• **WHAT TO DO**:
Print the lines of the data, starting with the first, up to and including the line where "Given: Disable the Desktop sidebar checkbox" appears.

Data excerpts
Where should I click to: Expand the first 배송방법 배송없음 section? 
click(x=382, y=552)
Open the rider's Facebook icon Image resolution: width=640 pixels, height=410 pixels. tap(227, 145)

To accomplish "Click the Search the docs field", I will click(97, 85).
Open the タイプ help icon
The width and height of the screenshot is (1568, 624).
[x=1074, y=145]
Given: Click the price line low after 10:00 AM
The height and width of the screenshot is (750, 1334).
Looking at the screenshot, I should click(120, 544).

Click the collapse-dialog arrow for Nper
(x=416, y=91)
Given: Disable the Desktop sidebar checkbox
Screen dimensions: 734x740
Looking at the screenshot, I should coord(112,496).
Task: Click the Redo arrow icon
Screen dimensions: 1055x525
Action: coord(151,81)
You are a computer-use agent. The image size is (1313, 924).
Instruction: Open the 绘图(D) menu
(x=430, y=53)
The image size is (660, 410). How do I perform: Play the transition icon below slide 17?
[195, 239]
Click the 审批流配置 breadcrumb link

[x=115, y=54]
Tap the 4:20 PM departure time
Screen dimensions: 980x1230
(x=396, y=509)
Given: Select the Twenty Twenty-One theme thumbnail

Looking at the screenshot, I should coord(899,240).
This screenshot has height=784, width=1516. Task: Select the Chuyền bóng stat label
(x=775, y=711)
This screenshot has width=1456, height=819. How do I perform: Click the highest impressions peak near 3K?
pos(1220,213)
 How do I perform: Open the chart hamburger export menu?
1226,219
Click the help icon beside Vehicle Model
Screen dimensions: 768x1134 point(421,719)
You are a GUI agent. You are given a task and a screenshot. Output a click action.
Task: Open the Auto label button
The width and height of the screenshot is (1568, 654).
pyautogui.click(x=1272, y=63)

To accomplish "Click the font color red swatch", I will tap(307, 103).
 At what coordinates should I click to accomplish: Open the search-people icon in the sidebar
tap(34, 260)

• **SOLUTION TO THE EXERCISE**:
Where should I click to: Expand the first 배송방법 배송없음 section? 
click(x=382, y=552)
Open the rider's Facebook icon Image resolution: width=640 pixels, height=410 pixels. tap(227, 145)

To accomplish "Click the Search the docs field", I will click(97, 85).
Open the タイプ help icon
The width and height of the screenshot is (1568, 624).
[x=1074, y=145]
Given: Click the price line low after 10:00 AM
The height and width of the screenshot is (750, 1334).
Looking at the screenshot, I should click(120, 544).

Click the collapse-dialog arrow for Nper
(x=416, y=91)
Given: Disable the Desktop sidebar checkbox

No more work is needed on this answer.